Avec quelqu’un de plus usagé que Danceny, ce petit événement serait peut-être plus favorable que contraire ; mais le jeune homme est si Céladon, que si nous ne l’aidons pas, il lui faudra tant de temps pour vaincre les plus légers obstacles, qu’il ne nous laissera pas celui d’effectuer notre projet.

Vous avez bien raison ; c’est dommage, & je suis aussi fâchée que vous qu’il soit le héros de cette aventure ; mais que voulez-vous ? ce qui est fait est fait, & c’est votre faute.

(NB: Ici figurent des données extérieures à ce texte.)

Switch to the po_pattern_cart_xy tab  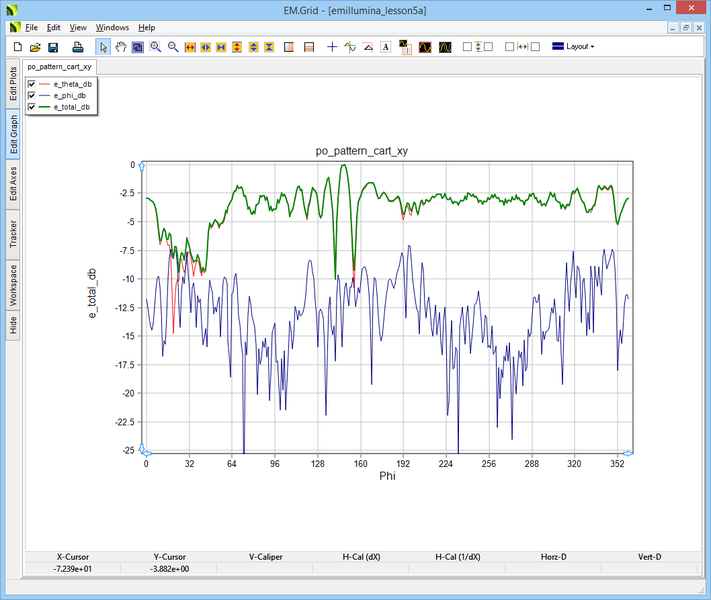59,66
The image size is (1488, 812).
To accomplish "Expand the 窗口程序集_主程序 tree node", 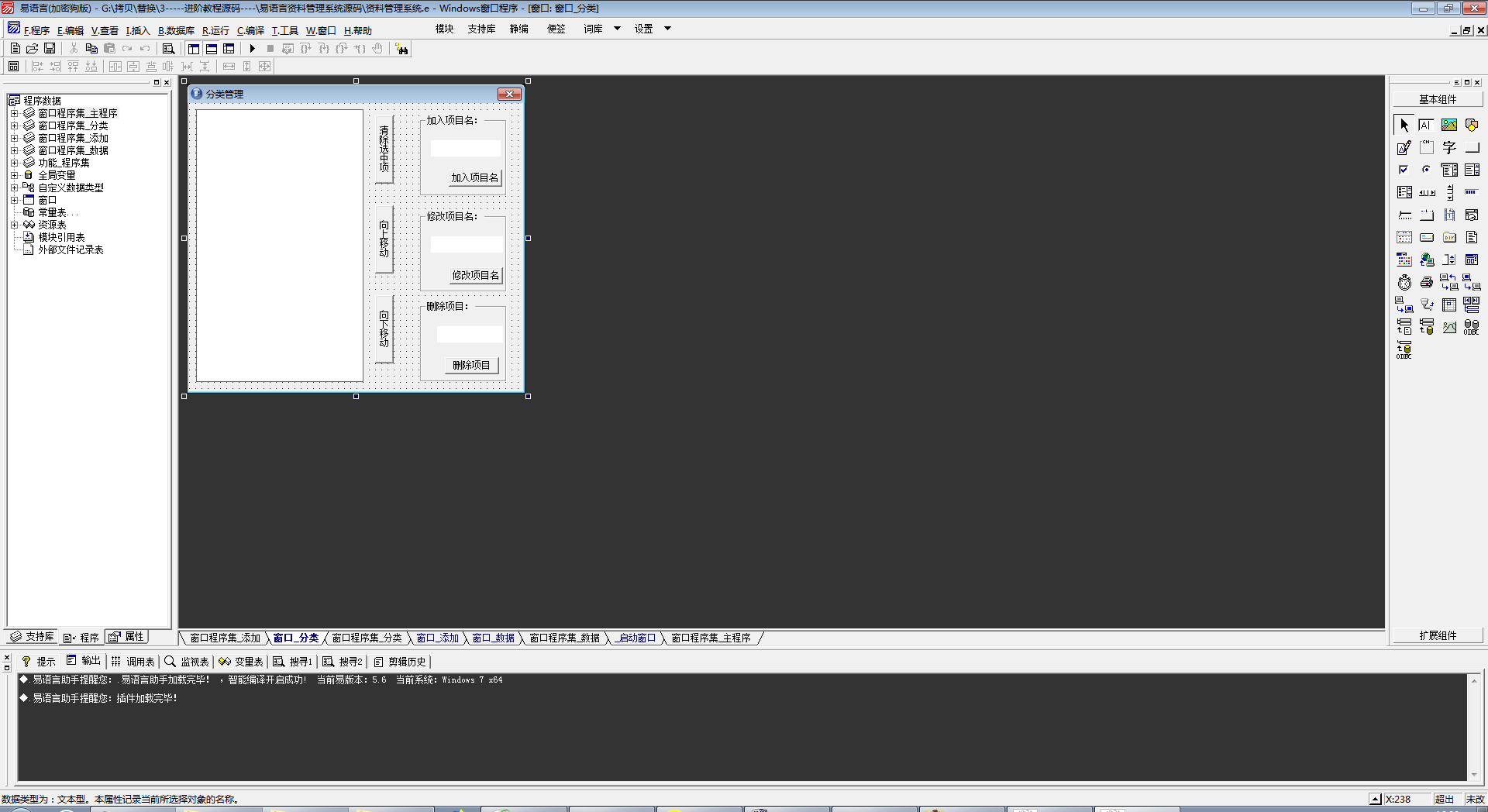I will tap(14, 113).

J’ai demandé à voir sa réponse[1], elle m’a fait pitié. Il lui fait des raisonnements à perte d’haleine, pour lui prouver qu’un sentiment involontaire ne peut pas être un crime : comme s’il ne cessait pas d’être involontaire du moment qu’on cesse de le combattre ! Cette idée est si simple, qu’elle est venue même à la petite fille. Il se plaint de son malheur d’une manière assez touchante ; mais sa douleur est si douce & paraît si forte & si sincère, qu’il me semble impossible qu’une femme qui trouve l’occasion de désespérer un homme à ce point, & avec aussi

  1. Cette lettre ne s’est pas retrouvée.